* Records for processing

- - - - -

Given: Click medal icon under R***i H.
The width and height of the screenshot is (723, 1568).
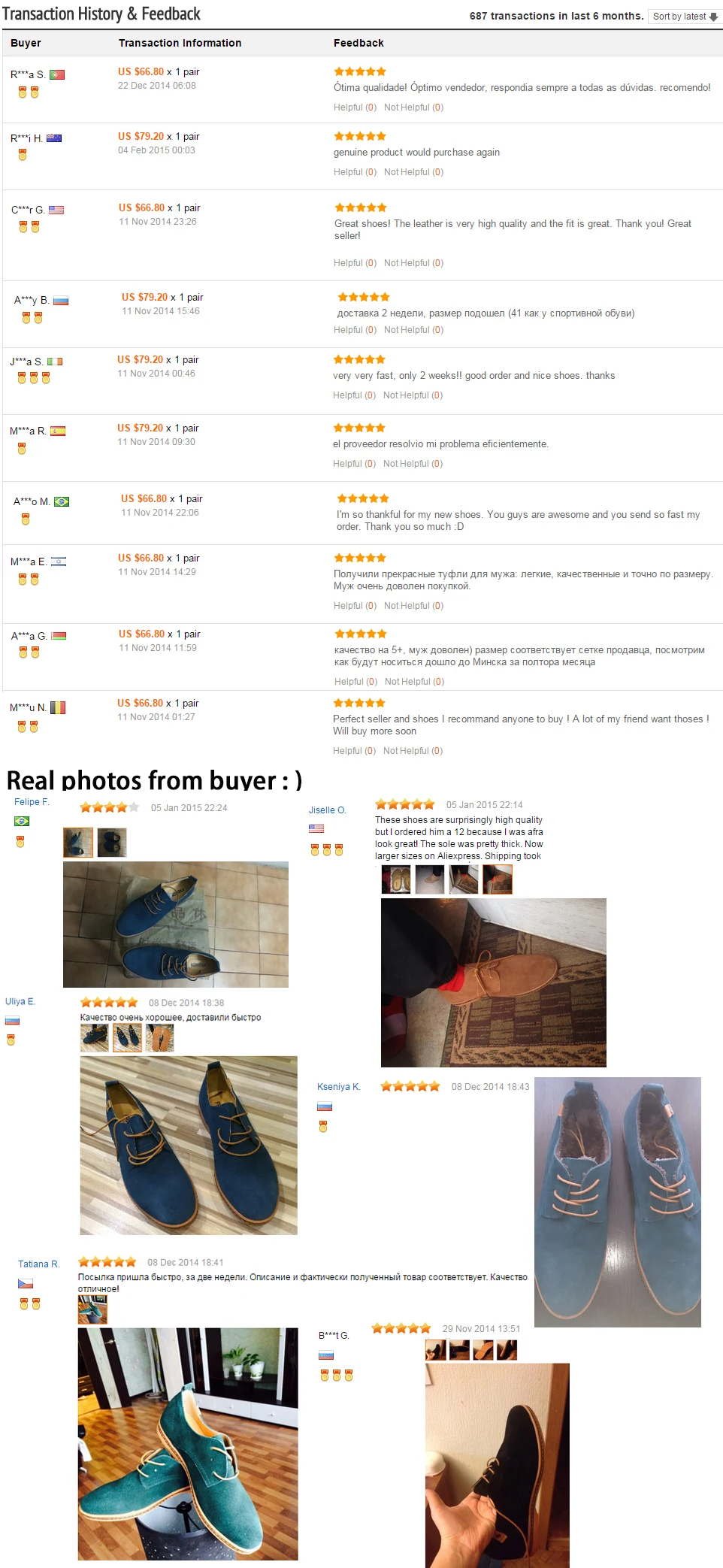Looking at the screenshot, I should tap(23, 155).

- - - - -

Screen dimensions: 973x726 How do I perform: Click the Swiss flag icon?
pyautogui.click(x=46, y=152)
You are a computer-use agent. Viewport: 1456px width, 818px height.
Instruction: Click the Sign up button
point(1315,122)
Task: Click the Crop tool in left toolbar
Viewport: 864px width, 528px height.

- - - - -

* Exercise
All that is wanted is the stretch of lines above from the one containing "You are a computer-use" through the one containing "Viewport: 864px width, 528px height.", duplicated exactly.

* Task answer
You are a computer-use agent. Viewport: 1456px width, 818px height.
Instruction: Click the Sign up button
point(1315,122)
Task: Click the Crop tool in left toolbar
Viewport: 864px width, 528px height.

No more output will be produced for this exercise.